There were no bodies.
No goodbyes.
Just absence.
'Where is everyone…? Where did they go?'
The thought echoed hollowly as his blade came up again on instinct, parrying an incoming strike, feet shifting to cover a gap that should never have been there.
He remembered the beginning clearly.
Commander Mickey James's fiery speech as he spoke of pride, of history, of reclaiming the Cult's lost glory, and how his blood had burned then, how his spirit had surged as if courage itself had gained weight and mass.
Back then, the war had felt loud.
Bright.
Almost simple.
However, now, nearly three hours into the battle, that feeling felt like a memory from another lifetime.
The war had become monotonous.
Not easier.
Never easier.
Just constant.
A relentless stream of motion that assaulted every sense until his mind stopped trying to keep up.
Kill.
Dodge.
Cover the man to your left.
Drag the wounded back when they fall.
Step forward when the line advances.
Obey commands because hesitation means death.
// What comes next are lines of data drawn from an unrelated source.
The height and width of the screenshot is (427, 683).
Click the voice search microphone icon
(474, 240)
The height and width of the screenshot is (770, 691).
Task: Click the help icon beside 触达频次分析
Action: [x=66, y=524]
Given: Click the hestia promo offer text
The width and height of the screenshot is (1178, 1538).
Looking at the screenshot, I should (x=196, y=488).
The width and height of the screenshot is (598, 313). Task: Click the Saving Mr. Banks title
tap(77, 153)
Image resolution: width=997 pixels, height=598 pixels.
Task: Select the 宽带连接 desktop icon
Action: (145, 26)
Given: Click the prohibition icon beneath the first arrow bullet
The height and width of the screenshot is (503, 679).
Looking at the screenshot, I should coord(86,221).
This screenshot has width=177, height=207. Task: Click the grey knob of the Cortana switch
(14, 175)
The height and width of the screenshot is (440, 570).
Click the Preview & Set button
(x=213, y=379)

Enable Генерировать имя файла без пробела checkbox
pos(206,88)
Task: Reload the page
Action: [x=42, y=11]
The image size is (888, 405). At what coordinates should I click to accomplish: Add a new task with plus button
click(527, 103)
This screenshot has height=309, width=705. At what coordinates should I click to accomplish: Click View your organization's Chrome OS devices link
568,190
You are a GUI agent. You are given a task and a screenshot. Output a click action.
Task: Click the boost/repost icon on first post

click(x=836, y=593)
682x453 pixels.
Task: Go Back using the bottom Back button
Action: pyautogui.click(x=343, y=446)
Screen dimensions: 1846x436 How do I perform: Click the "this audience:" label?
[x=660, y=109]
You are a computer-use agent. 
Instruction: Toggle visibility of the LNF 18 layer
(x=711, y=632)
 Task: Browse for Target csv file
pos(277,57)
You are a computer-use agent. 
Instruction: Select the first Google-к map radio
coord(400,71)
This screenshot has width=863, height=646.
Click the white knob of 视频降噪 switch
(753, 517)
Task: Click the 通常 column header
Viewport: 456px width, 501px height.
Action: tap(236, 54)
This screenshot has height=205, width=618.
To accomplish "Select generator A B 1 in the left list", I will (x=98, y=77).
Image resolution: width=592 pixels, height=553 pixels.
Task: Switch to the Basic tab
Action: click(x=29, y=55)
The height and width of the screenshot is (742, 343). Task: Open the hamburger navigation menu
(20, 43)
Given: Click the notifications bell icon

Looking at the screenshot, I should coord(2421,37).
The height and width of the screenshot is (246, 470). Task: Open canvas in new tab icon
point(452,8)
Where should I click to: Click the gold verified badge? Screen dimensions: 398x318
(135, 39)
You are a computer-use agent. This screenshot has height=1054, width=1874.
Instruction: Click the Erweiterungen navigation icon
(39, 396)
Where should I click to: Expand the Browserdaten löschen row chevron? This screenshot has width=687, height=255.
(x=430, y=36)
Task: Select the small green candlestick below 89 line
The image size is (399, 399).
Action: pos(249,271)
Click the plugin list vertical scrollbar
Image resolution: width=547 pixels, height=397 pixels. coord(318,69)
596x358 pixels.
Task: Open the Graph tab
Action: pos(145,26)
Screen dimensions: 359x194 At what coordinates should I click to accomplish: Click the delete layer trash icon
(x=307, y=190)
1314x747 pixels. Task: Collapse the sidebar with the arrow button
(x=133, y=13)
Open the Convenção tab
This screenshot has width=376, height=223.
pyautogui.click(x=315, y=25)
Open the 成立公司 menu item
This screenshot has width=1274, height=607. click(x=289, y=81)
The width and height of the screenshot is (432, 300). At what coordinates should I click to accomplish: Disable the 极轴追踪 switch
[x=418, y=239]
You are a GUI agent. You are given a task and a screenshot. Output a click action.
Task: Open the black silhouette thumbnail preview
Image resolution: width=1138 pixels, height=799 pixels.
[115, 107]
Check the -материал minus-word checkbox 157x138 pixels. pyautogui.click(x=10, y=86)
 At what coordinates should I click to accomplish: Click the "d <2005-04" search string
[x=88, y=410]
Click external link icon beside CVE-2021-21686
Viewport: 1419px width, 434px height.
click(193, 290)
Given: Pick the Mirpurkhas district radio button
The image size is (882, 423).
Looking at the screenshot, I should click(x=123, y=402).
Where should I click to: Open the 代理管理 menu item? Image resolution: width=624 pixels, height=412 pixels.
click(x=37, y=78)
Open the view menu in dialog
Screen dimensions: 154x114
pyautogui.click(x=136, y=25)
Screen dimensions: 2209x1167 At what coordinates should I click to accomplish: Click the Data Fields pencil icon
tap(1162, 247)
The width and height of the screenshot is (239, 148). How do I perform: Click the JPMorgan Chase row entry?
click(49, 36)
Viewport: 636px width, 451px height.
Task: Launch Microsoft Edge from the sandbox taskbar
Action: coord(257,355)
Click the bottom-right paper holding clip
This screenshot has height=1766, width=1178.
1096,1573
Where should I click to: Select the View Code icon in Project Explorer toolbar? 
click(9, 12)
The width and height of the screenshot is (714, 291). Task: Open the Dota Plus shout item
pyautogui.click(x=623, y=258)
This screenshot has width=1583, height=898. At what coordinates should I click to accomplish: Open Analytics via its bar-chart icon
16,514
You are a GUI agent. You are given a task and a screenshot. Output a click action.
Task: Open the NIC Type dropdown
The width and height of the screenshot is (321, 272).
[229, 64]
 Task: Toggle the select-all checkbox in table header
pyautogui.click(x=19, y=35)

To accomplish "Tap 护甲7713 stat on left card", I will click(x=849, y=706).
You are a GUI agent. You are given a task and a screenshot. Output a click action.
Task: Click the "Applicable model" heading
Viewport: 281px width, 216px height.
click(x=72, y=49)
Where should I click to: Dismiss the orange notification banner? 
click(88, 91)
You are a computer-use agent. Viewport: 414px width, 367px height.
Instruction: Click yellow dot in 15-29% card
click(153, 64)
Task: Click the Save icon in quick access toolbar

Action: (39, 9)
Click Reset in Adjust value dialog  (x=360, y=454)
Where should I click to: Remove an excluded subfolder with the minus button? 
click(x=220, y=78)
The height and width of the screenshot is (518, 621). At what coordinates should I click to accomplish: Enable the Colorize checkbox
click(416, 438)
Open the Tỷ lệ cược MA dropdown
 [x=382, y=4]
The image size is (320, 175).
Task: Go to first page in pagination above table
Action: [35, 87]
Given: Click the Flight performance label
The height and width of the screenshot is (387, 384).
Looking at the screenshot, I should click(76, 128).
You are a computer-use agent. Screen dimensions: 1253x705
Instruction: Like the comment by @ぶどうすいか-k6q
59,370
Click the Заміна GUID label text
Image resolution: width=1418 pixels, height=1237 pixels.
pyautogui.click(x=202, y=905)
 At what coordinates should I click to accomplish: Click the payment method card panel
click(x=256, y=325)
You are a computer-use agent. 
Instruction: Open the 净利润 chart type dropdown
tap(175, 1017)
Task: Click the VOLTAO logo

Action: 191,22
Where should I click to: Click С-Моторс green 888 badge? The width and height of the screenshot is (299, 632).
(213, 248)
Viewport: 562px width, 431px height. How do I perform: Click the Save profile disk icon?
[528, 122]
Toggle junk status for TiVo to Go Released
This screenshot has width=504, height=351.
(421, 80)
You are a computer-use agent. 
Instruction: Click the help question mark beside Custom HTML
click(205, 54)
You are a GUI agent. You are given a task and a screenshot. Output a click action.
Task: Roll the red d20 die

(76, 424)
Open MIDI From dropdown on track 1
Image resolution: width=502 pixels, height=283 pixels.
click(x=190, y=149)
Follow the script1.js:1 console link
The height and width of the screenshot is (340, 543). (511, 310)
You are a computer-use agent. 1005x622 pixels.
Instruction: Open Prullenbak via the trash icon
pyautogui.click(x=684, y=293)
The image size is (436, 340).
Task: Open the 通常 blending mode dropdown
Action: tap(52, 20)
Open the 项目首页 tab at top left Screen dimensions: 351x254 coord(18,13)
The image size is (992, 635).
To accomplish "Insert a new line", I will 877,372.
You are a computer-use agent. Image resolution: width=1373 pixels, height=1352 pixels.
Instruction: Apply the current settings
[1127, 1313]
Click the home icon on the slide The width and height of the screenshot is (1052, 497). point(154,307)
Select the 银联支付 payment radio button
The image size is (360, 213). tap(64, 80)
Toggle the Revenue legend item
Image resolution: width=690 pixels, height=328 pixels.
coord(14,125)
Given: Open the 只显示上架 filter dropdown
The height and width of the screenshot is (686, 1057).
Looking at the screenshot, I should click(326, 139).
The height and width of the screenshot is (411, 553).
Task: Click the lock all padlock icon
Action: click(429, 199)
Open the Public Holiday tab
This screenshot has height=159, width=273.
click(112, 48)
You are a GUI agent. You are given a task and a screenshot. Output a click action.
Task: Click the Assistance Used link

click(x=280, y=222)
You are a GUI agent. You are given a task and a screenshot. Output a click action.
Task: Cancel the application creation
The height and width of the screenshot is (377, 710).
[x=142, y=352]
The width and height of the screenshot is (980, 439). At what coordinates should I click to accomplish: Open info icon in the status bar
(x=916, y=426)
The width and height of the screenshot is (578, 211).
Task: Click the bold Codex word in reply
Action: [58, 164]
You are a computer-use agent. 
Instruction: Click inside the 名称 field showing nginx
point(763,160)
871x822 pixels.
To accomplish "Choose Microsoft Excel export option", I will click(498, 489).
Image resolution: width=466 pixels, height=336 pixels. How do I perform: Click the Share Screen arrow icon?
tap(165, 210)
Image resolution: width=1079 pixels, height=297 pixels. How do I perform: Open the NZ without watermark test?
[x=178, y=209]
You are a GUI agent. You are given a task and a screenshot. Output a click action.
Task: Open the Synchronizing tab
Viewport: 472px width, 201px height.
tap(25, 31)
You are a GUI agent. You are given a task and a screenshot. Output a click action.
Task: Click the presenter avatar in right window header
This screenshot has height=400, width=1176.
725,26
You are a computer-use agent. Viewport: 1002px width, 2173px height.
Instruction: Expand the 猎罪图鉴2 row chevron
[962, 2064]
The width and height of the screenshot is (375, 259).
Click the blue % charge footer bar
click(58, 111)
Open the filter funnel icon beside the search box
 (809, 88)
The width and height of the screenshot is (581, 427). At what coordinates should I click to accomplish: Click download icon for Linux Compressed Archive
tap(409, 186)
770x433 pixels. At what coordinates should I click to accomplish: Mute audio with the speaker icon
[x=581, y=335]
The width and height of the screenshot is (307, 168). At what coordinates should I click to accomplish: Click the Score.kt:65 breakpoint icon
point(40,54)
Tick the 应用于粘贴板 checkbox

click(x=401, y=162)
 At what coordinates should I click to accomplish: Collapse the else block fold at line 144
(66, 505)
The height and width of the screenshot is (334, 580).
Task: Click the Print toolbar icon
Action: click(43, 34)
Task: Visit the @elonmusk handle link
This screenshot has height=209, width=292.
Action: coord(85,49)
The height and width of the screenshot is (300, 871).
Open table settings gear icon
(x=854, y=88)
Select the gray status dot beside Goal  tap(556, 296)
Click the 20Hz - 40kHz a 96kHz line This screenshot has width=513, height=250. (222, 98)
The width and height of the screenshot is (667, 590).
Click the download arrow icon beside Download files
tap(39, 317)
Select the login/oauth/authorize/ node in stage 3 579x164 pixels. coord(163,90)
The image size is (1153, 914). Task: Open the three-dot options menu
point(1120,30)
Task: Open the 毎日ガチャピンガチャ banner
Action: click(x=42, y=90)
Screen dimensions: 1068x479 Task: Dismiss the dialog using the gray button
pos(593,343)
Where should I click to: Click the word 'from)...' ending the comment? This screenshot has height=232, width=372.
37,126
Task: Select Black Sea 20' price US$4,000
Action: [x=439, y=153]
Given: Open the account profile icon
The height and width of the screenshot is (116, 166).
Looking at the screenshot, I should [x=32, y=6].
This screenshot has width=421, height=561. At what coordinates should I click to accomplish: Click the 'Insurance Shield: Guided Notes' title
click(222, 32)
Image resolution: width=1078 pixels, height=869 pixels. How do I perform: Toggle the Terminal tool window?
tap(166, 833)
There was no space between actions anymore, no room to think or feel, only the next movement, again and again, until the repetition wore grooves into his soul.
His sword felt heavier.
His arms trembled faintly.
His legs burned.
Each new swing came a fraction slower than the last, each step forward took more effort, as he felt a terrifying truth slowly settling into his bones.
'The enemy is not tiring the same way we are…'
He realized, as unlike the Cult Vanguard who kept pressing forward creating new openings, the defending Righteous Faction Forces were all stationary and fresh, each line amongst them facing the enemy for the first time ever, as their movements remained fresh and crisp.
*CLANG*
*SLASH*
*THUD*
Beside him, yet another Cult soldier died, the man's eyes wide with relief rather than fear as he collapsed, as watching him die, the Cult soldier felt an odd sense of envy.
'Rest well brother, you have fought hard for our cause…. Your sacrifice wasn't in vain.'
The Cult soldier thought, as he wondered as to when it would be his turn to finally rest?
Surprisingly, the idea of death did not paralyze him anymore.
Nor did it make him hesitate.
It simply existed, walking beside him as closely as his shadow, present in every breath, every clash, every heartbeat that continued despite everything screaming that it shouldn't.
And yet, even knowing that death could be waiting just beyond the next strike, he did not stop.
He fought.
Not because the speeches still inspired him.
Not because he felt brave.
He fought because he genuinely believed in his core that even if he died here, it would not be in vain, that fighting for the 'Dragon' was a cause worth dying for.
And hence, as the enemy blade finally did decapitate him, he did not feel fear or anxiety, only relief, as the world twisted violently and his vision dropped low across the battlefield, spinning past shattered shields, broken spears, and boots still charging forward, the stone beneath him slick with blood and mud as sound dulled into a distant hum.
His severed sight caught his own body a moment later.
Headless.
Still upright.
His sword arm completing one final swing out of habit before the weight of absence caught up, knees buckling as the body folded forward and collapsed into the churned ground among countless others.
'So… this is how it ends.'
The thought came softly, without bitterness, without regret, as darkness crept inward from the edges of his vision, the battlefield blurring into indistinct motion and color.
He felt strangely light.
Free.
No more weight in his limbs.
No more commands to obey.
No more need to push.
'141…I killed 141 Righteous Bastards'
He counted calmly, the number surfacing clearly despite everything else fading.
'It wasn't much… but I did my part.'
A faint smile tugged at his lips, unseen by anyone, because even as his vision dimmed completely, he knew the truth with absolute clarity.
He had played his part.
He had been one of the countless nameless blades that had pushed the Cult forward inch by bloody inch.
And for that, his life had meaning.
And because of that, he had no complaints even as he made the ultimate sacrifice.